8. Open Finnish two-level morphological analyzer

This article describes a plan and a project OFITWOL to build an open source two-level morphological analyzer for Finnish as it is described in Nykysuomen Sanakirja [NS]. During the past decades, several morphological analyzers have been built for Finnish, including

  • FINTWOL, originally in [koskenniemi1983] and later developed int a commercial product by Lingsoft
  • MORFO developed by Kielikone
  • Mint by Olli Blåberg and later on adopted by Xerox into the XFST framework
  • OMORFI by Tommi Pirinen using the HFST tools
  • Voikko based on the Malaga platform

8.1. Goals

The goals of OFITWOL are:

  1. OFITWOL aims to be descriptive rather than normative. In particular, it is intended to accept inflectional word forms which were used in the 20th century but which are rarely used any more. Most other Finnish morphological analyzers are more normative and try to allow only those forms which sound unmarked today. The normative approach has also been the guideline for describing the inflection in more recent dictionaries such as Kielitoimiston sanakirja or its predecessor Suomen kielen perussanakirja.
  2. The building of OFITWOL aims to demonstrate the application of the simplified two-level model into building a full-scale morphological analyzer in order to validate the principles and methods and to make it easier for other projects to learn from the expriences of this project.
  3. OFITWOL aims to be flexible enough to be adapted for various purposes including the analysis of literary and newspaper texts from the 19th and 20th centuries, using it in the description of Finnsh dialects and in the comparison of Finnish with those, Old Literary Finnish and with languages closely related to Finnish.
  4. Adopt disciplined methods for creating lexical entries either from word-lists such as Nykysyomen sanalista, interactively using a human informant or assisted by corpus data.
  5. Document the various components well enough so that other scholars can understand how it is built and how it can be modified and improved. As much as possible, the steps and components are documented prior to their building.
  6. Make all rules, lexicons, scripts and programs freely available and extensible so that they can be used for any purpose.

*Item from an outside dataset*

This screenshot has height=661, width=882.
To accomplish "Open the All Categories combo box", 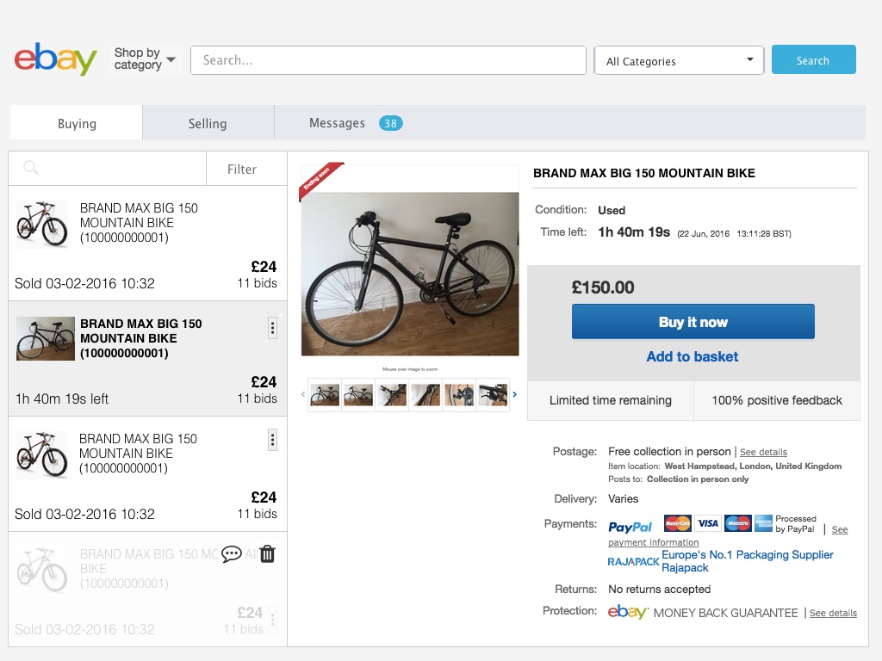I will (x=679, y=60).
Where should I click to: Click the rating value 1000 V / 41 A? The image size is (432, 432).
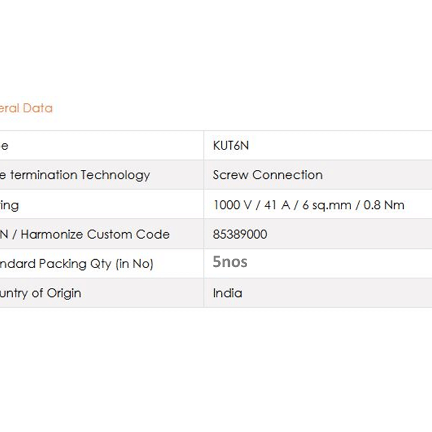[251, 205]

8.2. Existing language resources

  1. The tables for inflected word forms for paradigms given in Nykysuomen sanakirja [NS] and in Suomen kielen käänteissanakirja [KSK] which reflect the same sets of defined inflection classes. These two are used as a primary resource when determining the morphophonemic shapes of lexical entries.
  2. Nykysuomen sanalista [NSSL] which is a word list with inflectional coded and can be used under the LGPL license. The inflection codes in NSSL are those used in Kielitoimiston sanakirja.
  3. Suomen kielen tekstipankki, which is a collection of several million words of Finnish texts and is stored in the Kielipankki. The texts themselves cannot be included in the results but they may be used as a primary resouce of occurrences of word forms and thus for determining the inflectional properties of tentative lexical entries. Some proofread newspaper texts from early 1900s are also available.
  4. Helsinki Finite-State Transducer Tools (HFST) for building the further tools needed at various stages of the project. The finite-state tools are used both as standalone programs and as embedded in Python 3.
  5. An initial version of nominal and verbal affixes as a CSV table which can be used for producing LEXC lexicons for affixes of Finnish.
  6. Extensive list of word forms (KLK) from low quality OCR of huge amounts of Finnish texts from the 19th and 20th centuries. (National Library of Finland (Kansalliskirjasto) (2014). The Finnish N-grams 1820-2000 of the Newspaper and Periodical Corpus of the National Library of Finland [text corpus]. Kielipankki. Retrieved from http://urn.fi/urn:nbn:fi:lb-2014073038)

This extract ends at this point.